Nello specifico, all’interno della mostra Lapilli, Sara Munari si presta a un inedito
gioco di mescolanze tra il medium fotografico puro e la sua contaminazione con teli, veli,
sete, cotoni e una serie di materiali extrapittorici – tra cui la foglia d’oro –, proseguendo in un certo senso il lavoro sul senso della fragilità portato all’interno del video distopico Don’t
let my mother know, con il quale si prefigurava un viaggio su un altro pianeta per riportare a casa il proprio padre malato di Alzheimer.

Munari approfondisce il rapporto tra vulcani, religione e umanità e di conseguenza la sottesa connessione esistente tra gli eventi naturali potenti e la protezione nel momento in cui subentrano leggende, miti ed elementi religiosi che dovrebbero intervenire per salvaguardare l’uomo.

A tale scopo, l’artista, nel corso di circa tre anni e mezzo dal 2019 al 2023, ha compiuto diversi viaggi in Europa, attraversando tutti quei territori abitati da vulcani – in totale circa una quindicina – e raccogliendo materiali differenti, che progressivamente sono andati a costituire una sorta di diario e di memoria di viaggio, capace di custodire visioni, narrazioni, magie e suggestioni.

Fotografie, video, installazioni, sculture sono l’esito percorribile anche dal visitatore all’interno dell’esposizione Lapilli, ma solo se è pronto ad accettare di lasciarsi inghiottire dalla voragine.

L’esposizione prende così vita da una sorta di dicotomia che finisce poi per integrarsi
e creare un insieme speciale e coerente, in quanto il punto di partenza resta sempre la verità del reale, declinata appunto secondo due intrecciate narrazioni: da una parte le fotografie “pure” scattate tra i vulcani e i villaggi in Italia, in Spagna, in Armenia e in Islanda, dall’altra le stesse rielaborate dall’artista, stampate alternativamente su seta o su cotone a seconda dell’effetto ricercato, con l’intromissione di materiali ed elementi “altri”, “barocchi”, costruttori di un senso universale di percorso e di intreccio tra elemento naturale, elemento umano ed elemento rituale.

Apre il percorso espositivo l’unico esemplare di pesce al mondo capace di respirare
in acqua, dotato quindi straordinariamente di polmoni: su un fondo scuro si erge in primo
piano il torace dell’animale marino, circondato da piccoli zampilli di foglia d’oro, indice
dell’incredibile forza della sopravvivenza.
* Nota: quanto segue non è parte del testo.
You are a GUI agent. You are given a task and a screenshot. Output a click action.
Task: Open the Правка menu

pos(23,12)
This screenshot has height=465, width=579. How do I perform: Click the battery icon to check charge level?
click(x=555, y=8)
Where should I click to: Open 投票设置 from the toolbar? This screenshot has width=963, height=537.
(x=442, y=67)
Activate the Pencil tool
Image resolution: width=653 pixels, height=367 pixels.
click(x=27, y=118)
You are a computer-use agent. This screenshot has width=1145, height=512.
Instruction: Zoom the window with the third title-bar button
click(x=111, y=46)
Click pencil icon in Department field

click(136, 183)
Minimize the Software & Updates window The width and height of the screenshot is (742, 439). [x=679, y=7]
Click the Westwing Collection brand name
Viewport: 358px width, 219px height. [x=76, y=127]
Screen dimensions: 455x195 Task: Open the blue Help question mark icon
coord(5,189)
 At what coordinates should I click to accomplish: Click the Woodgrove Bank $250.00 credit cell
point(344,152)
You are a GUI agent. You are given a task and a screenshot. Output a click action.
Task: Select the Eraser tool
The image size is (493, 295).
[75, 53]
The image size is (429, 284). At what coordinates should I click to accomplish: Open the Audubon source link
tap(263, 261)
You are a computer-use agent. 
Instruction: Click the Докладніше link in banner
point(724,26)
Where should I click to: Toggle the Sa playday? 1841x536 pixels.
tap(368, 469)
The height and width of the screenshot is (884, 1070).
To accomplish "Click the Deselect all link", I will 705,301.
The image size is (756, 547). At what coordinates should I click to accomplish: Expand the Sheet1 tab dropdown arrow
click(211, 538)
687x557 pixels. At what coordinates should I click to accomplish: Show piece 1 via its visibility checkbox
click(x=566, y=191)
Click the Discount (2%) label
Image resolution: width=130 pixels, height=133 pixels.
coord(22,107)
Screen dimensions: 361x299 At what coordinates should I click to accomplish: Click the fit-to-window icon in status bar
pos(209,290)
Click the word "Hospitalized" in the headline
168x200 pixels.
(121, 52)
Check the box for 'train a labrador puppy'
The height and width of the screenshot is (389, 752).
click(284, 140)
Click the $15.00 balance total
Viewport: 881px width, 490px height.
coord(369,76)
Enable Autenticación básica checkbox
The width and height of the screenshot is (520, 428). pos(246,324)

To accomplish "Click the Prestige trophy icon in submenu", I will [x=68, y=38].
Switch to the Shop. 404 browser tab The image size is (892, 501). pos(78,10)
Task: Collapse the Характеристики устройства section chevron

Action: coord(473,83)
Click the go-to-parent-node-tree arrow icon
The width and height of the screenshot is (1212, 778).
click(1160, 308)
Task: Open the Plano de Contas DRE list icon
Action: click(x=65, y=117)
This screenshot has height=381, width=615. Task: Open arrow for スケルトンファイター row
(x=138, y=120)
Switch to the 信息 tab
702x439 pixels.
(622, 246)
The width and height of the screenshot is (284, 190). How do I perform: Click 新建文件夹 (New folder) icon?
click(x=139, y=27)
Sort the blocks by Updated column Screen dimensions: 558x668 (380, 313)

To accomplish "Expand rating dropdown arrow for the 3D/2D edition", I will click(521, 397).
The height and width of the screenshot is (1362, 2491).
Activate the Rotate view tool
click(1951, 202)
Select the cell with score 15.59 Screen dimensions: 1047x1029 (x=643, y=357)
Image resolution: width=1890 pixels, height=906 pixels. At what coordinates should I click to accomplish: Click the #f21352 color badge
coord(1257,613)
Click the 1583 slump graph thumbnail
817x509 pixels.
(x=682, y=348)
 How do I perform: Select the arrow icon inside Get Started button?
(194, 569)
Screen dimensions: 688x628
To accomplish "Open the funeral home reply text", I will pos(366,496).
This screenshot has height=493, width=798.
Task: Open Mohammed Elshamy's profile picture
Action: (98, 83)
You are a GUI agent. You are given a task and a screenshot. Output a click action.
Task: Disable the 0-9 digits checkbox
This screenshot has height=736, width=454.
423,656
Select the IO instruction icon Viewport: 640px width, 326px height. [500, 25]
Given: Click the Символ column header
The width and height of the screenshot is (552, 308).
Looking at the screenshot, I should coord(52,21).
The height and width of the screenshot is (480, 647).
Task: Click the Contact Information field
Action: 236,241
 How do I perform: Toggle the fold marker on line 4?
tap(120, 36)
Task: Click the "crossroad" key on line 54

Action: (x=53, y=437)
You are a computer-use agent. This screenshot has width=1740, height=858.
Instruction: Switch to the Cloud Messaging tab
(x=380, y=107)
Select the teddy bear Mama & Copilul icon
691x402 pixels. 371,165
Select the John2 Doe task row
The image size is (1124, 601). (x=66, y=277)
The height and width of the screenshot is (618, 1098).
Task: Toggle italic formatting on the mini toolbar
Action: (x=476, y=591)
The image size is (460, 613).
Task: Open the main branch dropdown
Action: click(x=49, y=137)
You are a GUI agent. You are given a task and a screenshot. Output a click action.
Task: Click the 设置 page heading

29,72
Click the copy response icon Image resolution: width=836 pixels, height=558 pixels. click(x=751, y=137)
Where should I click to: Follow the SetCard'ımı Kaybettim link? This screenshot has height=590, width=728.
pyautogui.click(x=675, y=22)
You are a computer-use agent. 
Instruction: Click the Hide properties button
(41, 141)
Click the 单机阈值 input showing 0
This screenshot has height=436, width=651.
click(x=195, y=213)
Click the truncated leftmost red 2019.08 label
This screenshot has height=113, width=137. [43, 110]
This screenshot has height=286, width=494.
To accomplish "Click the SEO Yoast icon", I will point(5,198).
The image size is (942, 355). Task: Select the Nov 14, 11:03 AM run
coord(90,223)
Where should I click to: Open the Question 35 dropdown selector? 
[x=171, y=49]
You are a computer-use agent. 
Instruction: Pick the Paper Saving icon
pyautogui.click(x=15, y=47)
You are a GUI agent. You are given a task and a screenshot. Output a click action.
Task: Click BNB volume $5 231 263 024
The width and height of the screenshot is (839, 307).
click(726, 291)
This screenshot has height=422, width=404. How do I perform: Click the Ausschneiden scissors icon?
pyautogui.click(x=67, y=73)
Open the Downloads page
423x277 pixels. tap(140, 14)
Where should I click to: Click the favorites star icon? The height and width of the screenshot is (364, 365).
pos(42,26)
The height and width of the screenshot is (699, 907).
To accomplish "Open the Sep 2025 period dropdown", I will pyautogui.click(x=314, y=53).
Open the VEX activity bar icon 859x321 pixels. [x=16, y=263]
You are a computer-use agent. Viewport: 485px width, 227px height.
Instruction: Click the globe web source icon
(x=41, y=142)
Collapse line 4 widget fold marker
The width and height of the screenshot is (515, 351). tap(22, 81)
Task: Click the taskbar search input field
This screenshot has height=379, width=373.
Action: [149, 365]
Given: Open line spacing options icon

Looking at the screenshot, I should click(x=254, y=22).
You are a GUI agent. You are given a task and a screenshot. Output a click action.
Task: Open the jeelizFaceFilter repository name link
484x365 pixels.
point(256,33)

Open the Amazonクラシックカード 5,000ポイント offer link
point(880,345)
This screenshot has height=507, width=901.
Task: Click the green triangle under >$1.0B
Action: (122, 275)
Accanto, tre fotografie che dispiegano la forza distruttrice del vulcano, capace di lasciare senza fiato: strade e muri sommersi, ma anche veicoli che a mala pena si intravedono oltre la coltre nera della lava. Lava che continua a investire e ricoprire tutto ciò che trova sotto di sé e che, seppur nella tragedia e nella distruzione della catastrofe naturale, nella narrazione di Munari pare costruire linee d’orizzonte e di prospettiva perfettamente in equilibrio visivo.